Read their seven top tips below, and head here to see the entire set of videos in which the NB team reveal how to leave your comfort zone, create outstanding branding, how to network and much more.
01. Listen to the client
"The first stage of the process is about listening. It's a chance to use your empathy," begins Tom Moloney. "Hear everything, understand the client's ambitions and aims, and leave room for a bit of: ‘Forget everything you've told me. What does it make me feel?'"
02. Articulate your aims
Once the client has explained its goals, come up with a logical series of steps leading to the achievement of those goals. "Try to match what they tell you they want – what they're saying they're trying to do – and articulate it into a programme of work," says Moloney.
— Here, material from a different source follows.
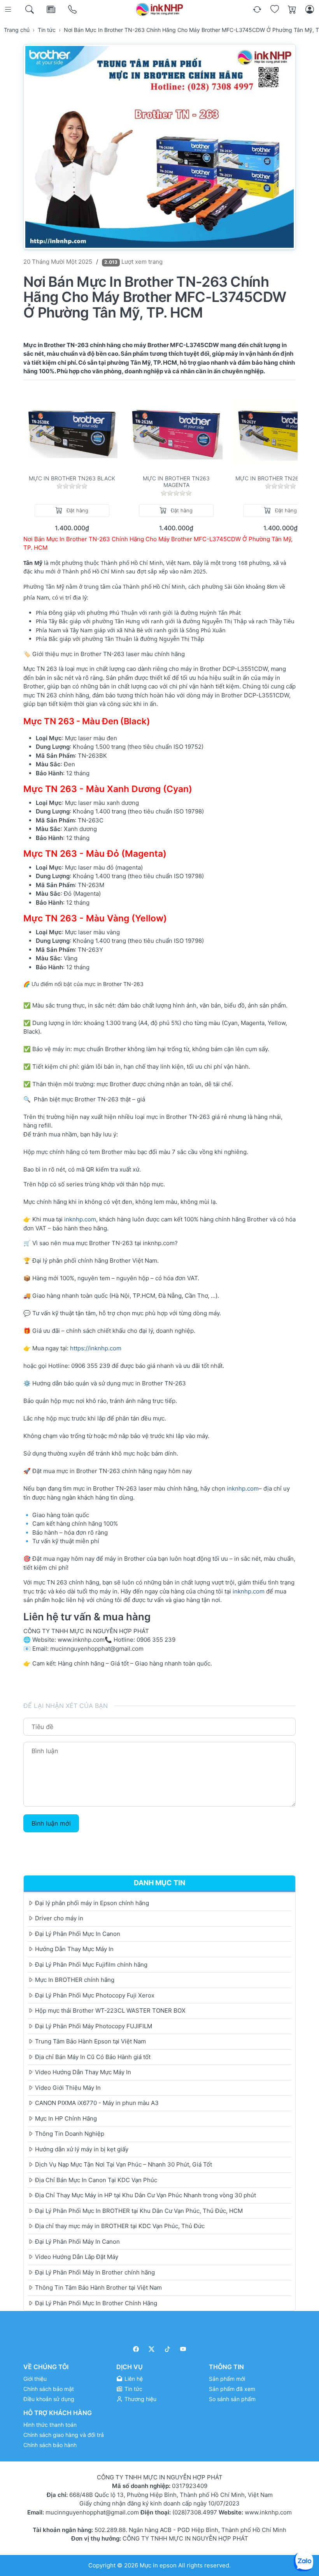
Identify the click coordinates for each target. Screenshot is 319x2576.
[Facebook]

03. Roll in a hand grenade
"We try and get creative work started soon, and roll hand grenades into the room," says Dan Radley. "‘You're a red brand: what if you become a blue brand?' We throw everything up in the air early."
04. Find the balance
"We balance a systematic and logical [process] with some craziness," says Moloney. "The net result is people know we've really listened and understood [their brand]. They know we're passionate about it."
05. Be authentic
"The rigorous side of what we're doing as strategists is: 'Okay, what are the truths about this brand, this product and this company?'" says Radley. It's about being realistic about the market, the trends and the competition."
06. Cook on different hobs
"Do as much different work as you possibly can," adds Radley. "The more perspectives you've got, the more your brain starts to solve problems in your peripheral vision. If you're cooking on a number of hobs, you start to solve problems in more interesting ways."
07. Take risks
"There's a bit of risk-taking involved [in branding]," says Radley. "That's the job we're doing, so we've got to be brave. We've got to stick our necks out sometimes."